→ WHAT YOU NEED TO DO: Find the "Image resolution: width=1281" line in the records below and repeat it and every later line exactly, up to the last; do not include pictures.

→ RECORDS FOR PROCESSING:
- - -
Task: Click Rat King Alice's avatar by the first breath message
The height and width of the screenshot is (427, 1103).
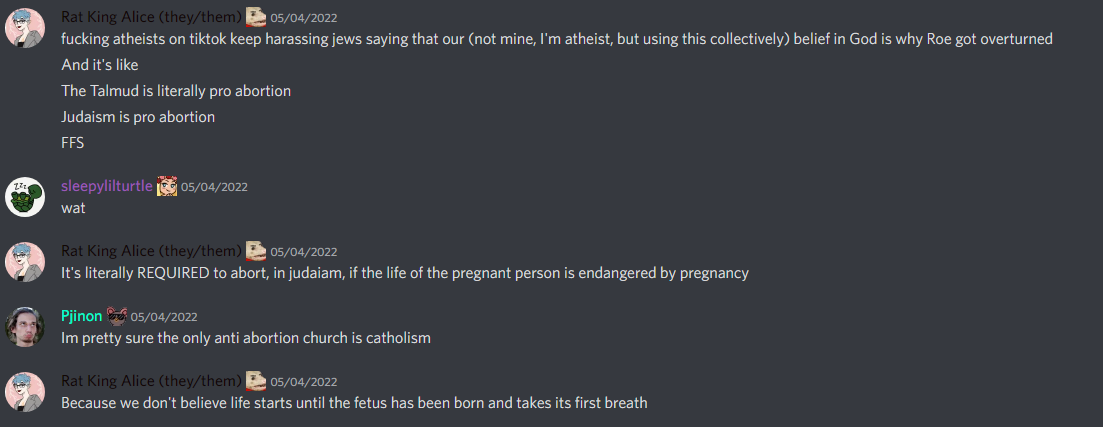Action: (25, 392)
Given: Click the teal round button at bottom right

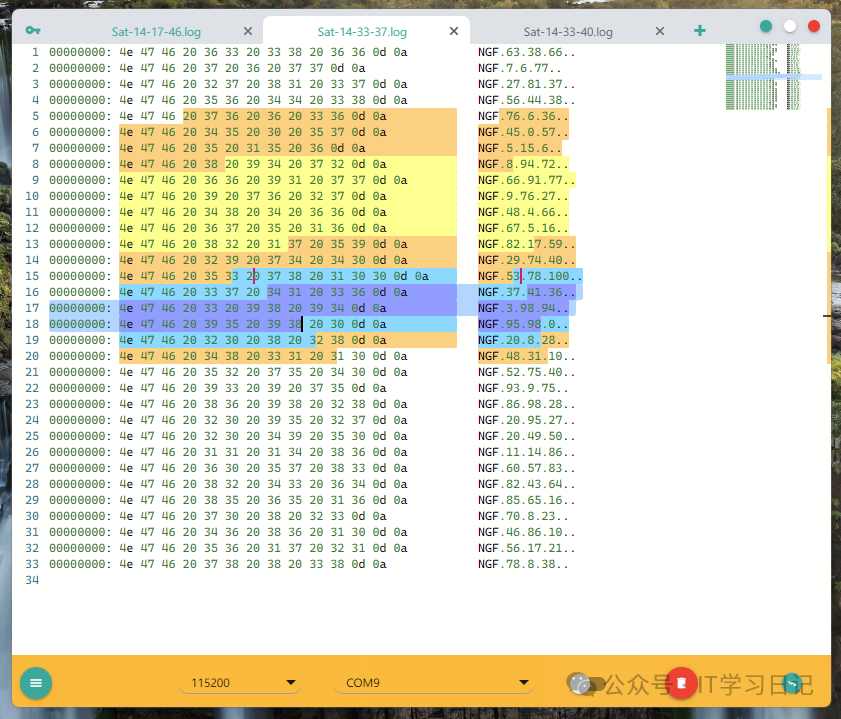Looking at the screenshot, I should (793, 683).
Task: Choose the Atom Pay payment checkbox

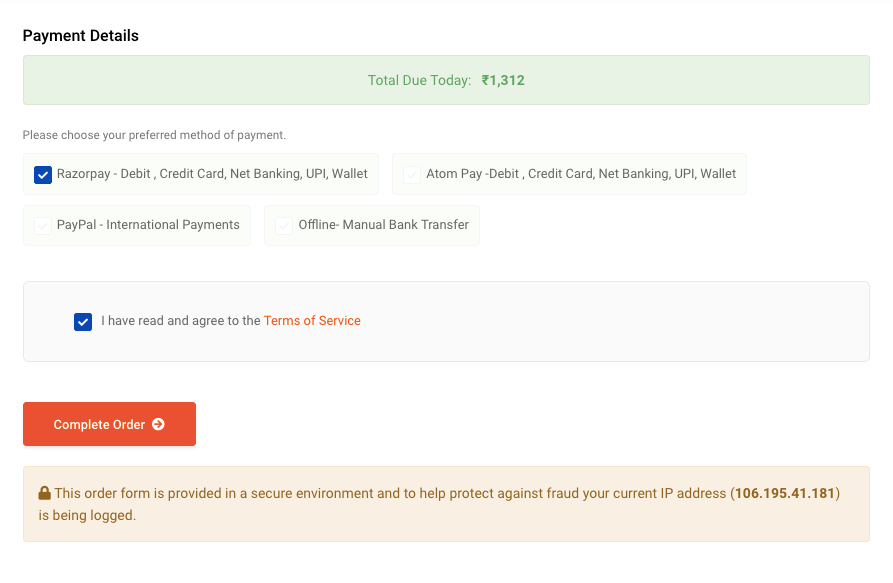Action: point(412,175)
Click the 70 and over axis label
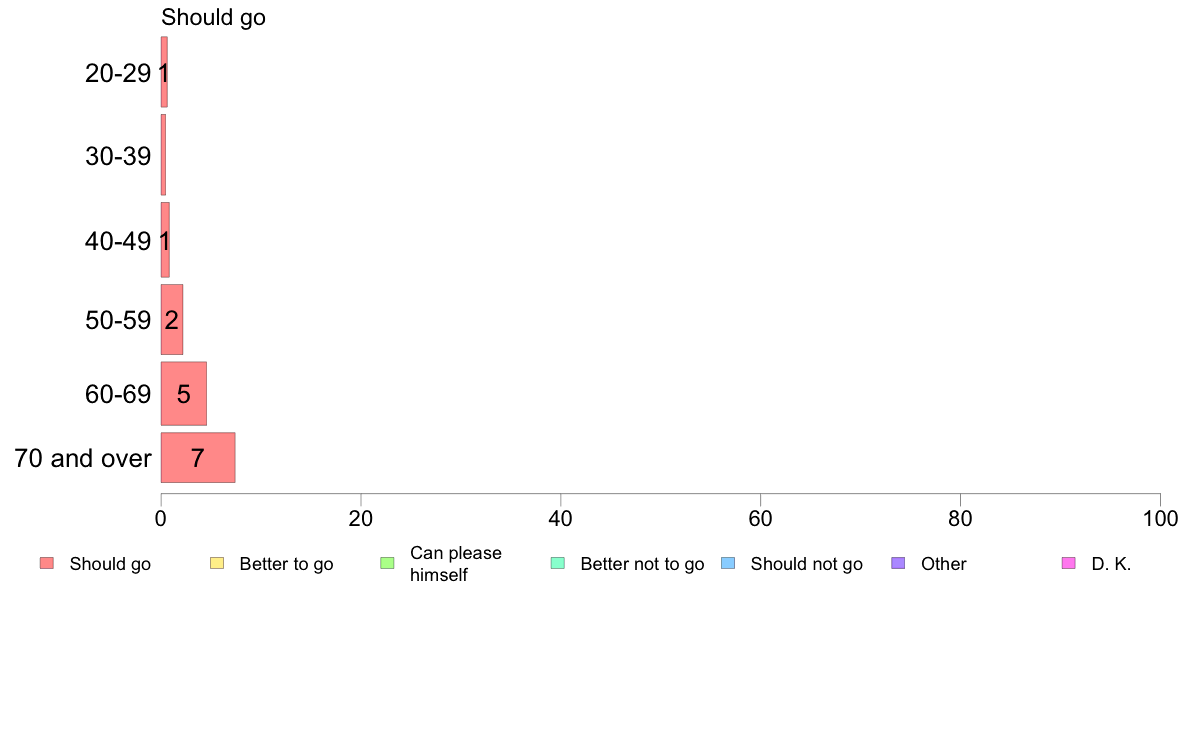 (83, 459)
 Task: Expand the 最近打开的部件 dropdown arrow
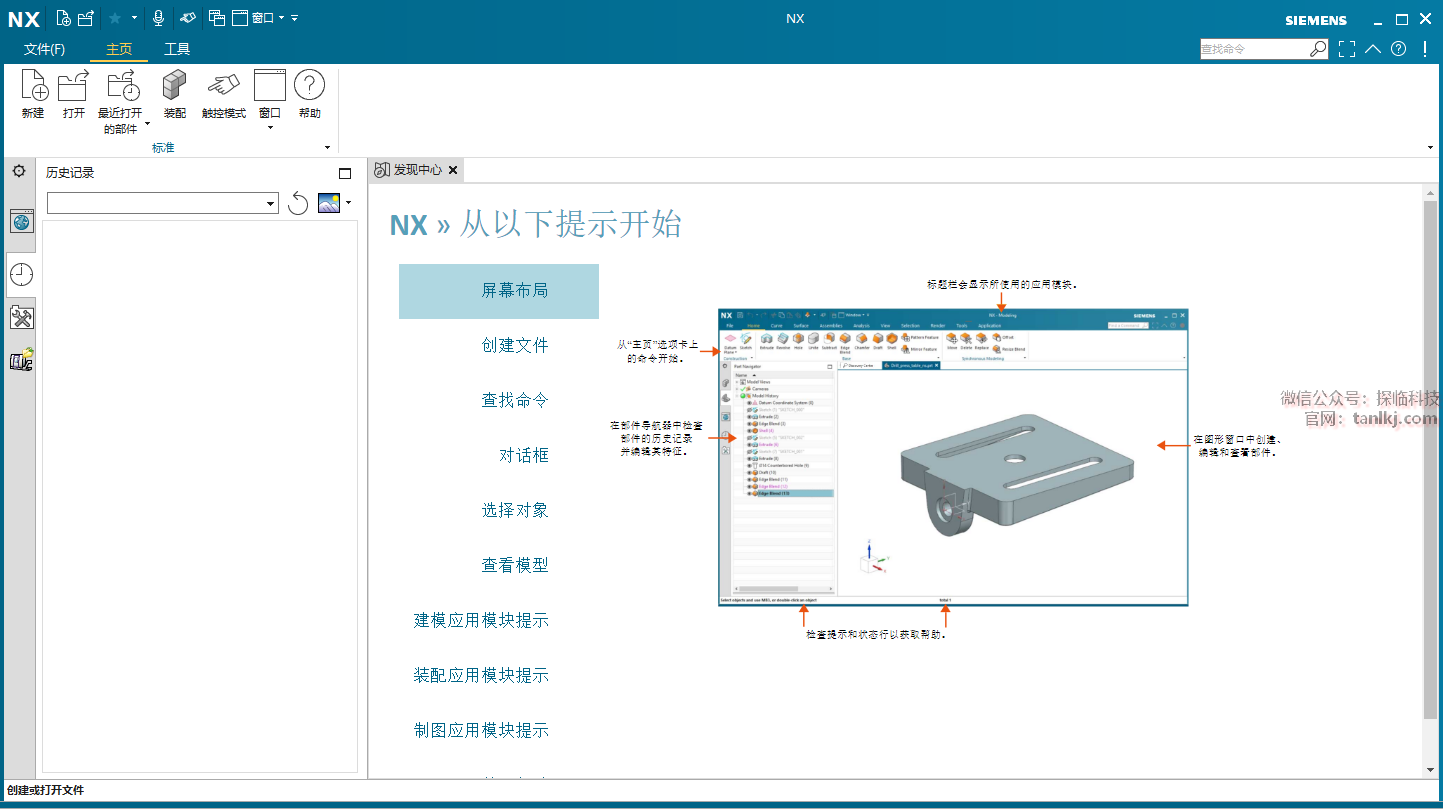147,125
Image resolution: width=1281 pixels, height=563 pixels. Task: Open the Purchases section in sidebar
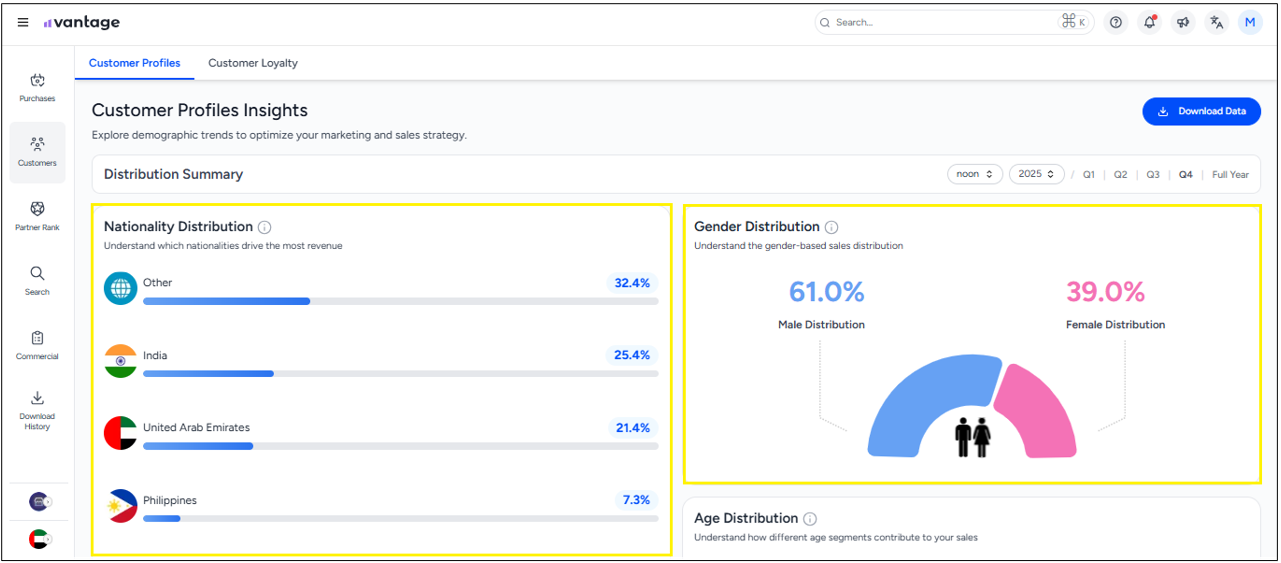pos(37,87)
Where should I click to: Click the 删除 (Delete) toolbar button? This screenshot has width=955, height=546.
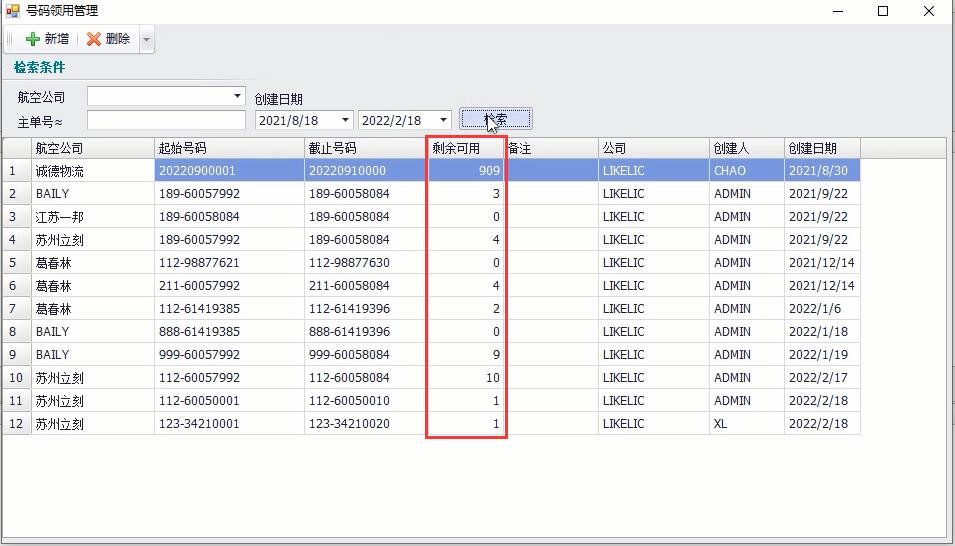[x=108, y=39]
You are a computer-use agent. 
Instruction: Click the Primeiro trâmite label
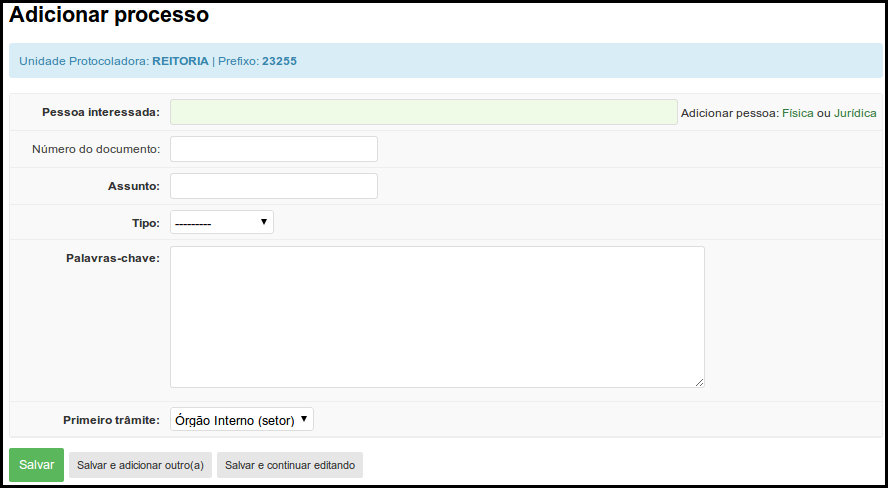[x=112, y=420]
- - -
→ OUTPUT FOR THIS EXERCISE:
Image resolution: width=1281 pixels, height=563 pixels. Task: Open the Purchases section in sidebar
pos(37,87)
Where should I click to: Click the 删除 (Delete) toolbar button? This screenshot has width=955, height=546.
[x=108, y=39]
You are a computer-use agent. 
Instruction: Click the Primeiro trâmite label
[x=112, y=420]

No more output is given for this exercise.